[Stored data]
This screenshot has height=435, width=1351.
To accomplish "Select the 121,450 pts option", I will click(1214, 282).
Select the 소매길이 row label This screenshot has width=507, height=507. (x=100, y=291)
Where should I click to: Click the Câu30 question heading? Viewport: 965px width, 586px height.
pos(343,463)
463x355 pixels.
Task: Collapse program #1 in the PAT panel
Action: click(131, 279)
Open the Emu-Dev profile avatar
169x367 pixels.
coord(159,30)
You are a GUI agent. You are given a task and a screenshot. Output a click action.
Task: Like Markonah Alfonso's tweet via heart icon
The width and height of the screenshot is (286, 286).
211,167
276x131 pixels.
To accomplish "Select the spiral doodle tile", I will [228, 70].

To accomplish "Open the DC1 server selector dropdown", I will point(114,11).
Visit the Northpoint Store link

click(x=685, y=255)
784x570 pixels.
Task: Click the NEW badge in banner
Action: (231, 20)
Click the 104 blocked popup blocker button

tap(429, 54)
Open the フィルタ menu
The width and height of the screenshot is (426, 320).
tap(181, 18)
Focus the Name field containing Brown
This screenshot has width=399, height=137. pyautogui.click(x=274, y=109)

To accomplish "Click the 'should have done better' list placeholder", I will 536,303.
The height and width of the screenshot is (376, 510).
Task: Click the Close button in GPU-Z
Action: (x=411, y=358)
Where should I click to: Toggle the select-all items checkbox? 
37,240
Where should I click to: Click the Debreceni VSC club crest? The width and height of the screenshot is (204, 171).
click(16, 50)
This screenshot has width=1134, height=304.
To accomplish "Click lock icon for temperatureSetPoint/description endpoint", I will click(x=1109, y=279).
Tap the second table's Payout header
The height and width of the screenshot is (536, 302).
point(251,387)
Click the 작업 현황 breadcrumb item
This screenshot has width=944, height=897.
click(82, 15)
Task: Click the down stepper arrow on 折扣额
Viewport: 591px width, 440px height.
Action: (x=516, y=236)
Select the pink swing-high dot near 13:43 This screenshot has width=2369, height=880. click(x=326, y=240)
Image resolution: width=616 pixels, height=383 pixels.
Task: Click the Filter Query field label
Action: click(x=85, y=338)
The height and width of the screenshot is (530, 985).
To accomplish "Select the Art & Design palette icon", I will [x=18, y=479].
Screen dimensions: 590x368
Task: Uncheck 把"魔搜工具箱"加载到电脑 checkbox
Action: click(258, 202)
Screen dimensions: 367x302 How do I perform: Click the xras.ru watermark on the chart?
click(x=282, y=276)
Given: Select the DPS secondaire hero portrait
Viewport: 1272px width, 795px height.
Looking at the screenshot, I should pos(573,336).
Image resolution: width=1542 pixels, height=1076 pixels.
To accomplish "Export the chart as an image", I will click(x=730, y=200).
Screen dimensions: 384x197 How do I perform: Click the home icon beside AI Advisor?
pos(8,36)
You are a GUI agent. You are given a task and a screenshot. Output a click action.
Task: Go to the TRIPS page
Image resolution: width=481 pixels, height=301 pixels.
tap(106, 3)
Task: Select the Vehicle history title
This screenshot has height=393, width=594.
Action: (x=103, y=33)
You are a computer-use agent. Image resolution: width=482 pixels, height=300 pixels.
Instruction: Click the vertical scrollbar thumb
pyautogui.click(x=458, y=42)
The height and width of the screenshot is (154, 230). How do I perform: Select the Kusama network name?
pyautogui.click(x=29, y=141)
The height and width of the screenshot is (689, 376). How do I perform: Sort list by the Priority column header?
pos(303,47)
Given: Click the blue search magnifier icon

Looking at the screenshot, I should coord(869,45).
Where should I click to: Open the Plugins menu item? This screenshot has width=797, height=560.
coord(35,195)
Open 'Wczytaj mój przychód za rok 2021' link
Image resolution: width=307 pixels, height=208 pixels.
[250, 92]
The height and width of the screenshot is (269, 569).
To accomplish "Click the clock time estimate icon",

### Problem statement
From the records above, give again exactly the lines running from the line with "Given: Select the" to the line with "Image resolution: width=1542", inclusive.

### Reply to the task
Given: Select the DPS secondaire hero portrait
Viewport: 1272px width, 795px height.
Looking at the screenshot, I should pos(573,336).
Image resolution: width=1542 pixels, height=1076 pixels.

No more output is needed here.